=== Extracted entries ===

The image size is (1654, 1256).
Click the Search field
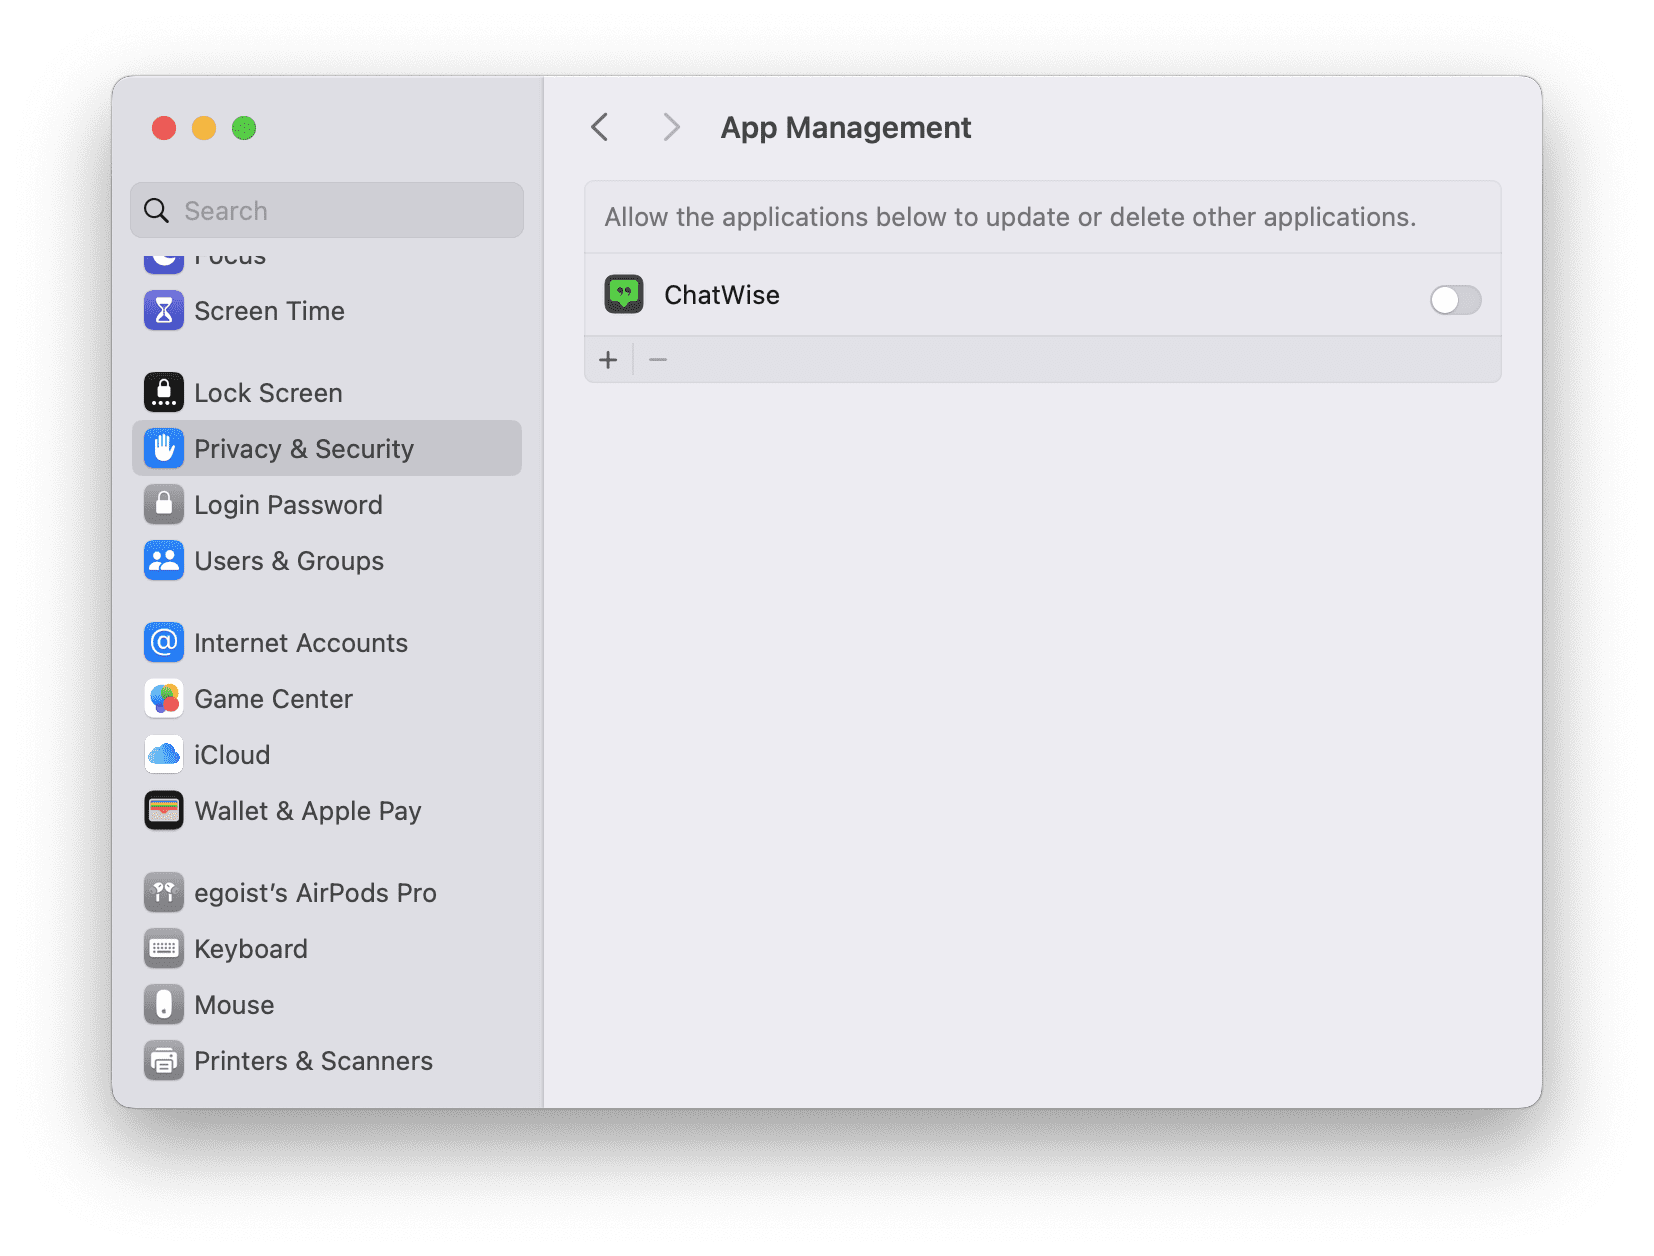327,210
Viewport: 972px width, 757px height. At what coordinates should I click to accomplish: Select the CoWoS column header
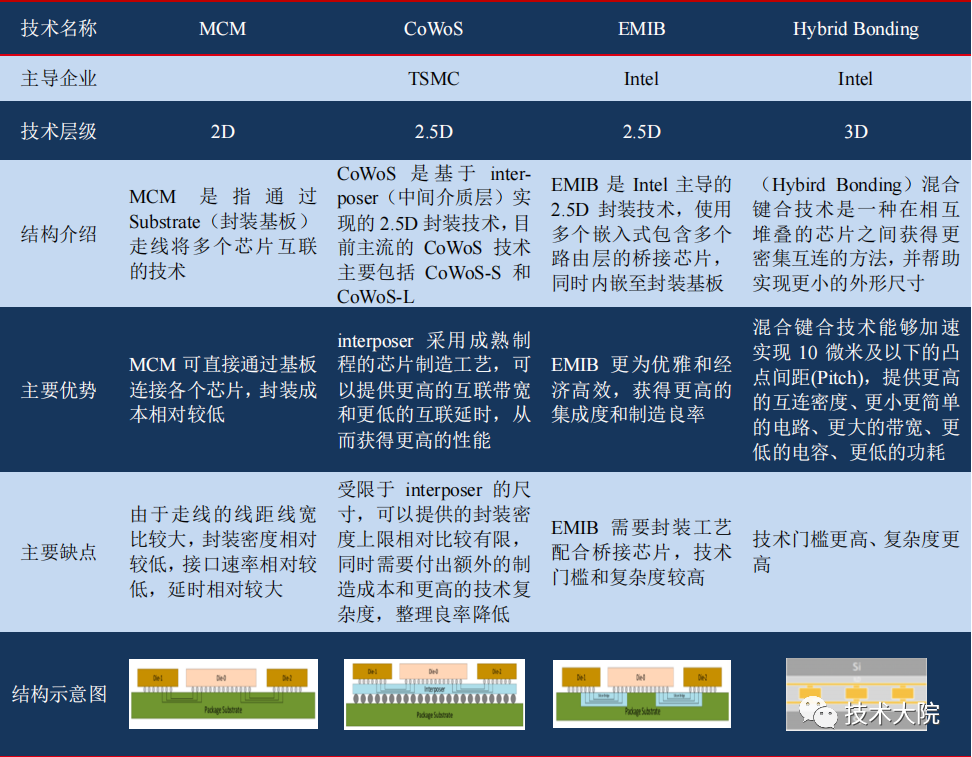(433, 29)
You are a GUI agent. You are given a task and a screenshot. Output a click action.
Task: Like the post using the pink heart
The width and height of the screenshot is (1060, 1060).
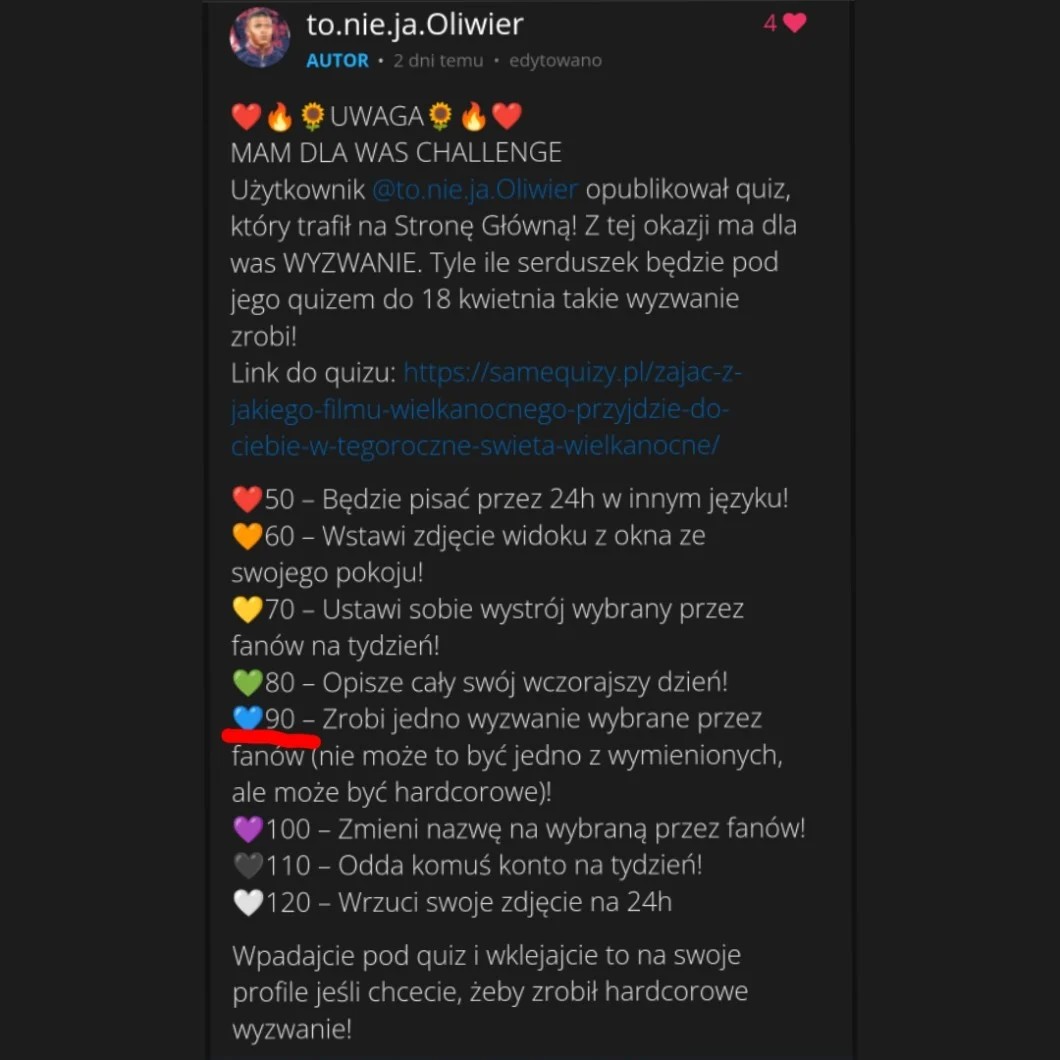coord(795,23)
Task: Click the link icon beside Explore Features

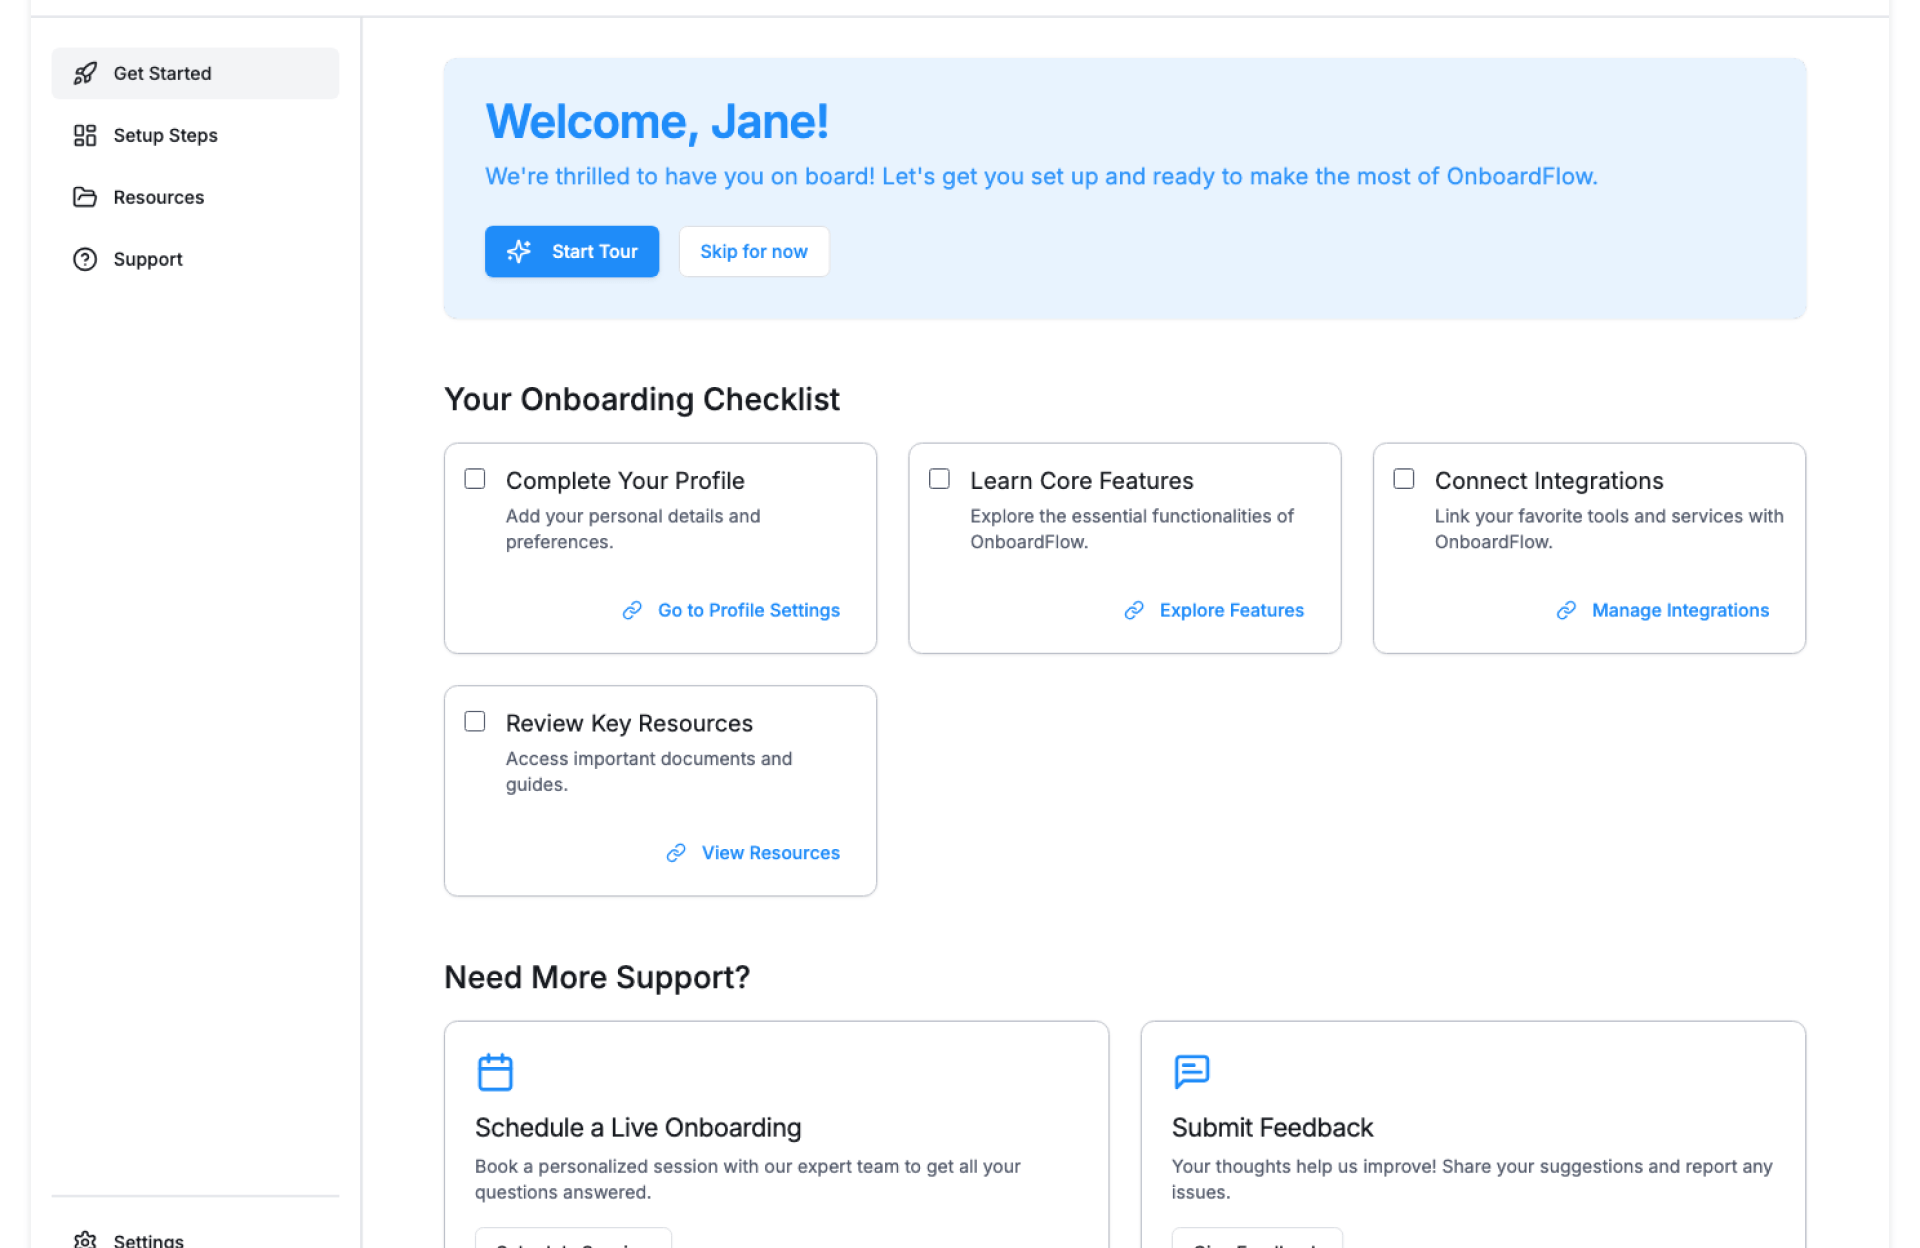Action: click(x=1134, y=610)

===

The range to transcribe runs from the line holding "You are a GUI" through the final line of the data above; copy it exactly and exclude the pictures.

- Solution to the exercise
You are a GUI agent. You are given a task and a screenshot. Output a click action.
Task: Like the post using the pink heart
The width and height of the screenshot is (1060, 1060).
coord(795,23)
Task: Click the link icon beside Explore Features

Action: click(x=1134, y=610)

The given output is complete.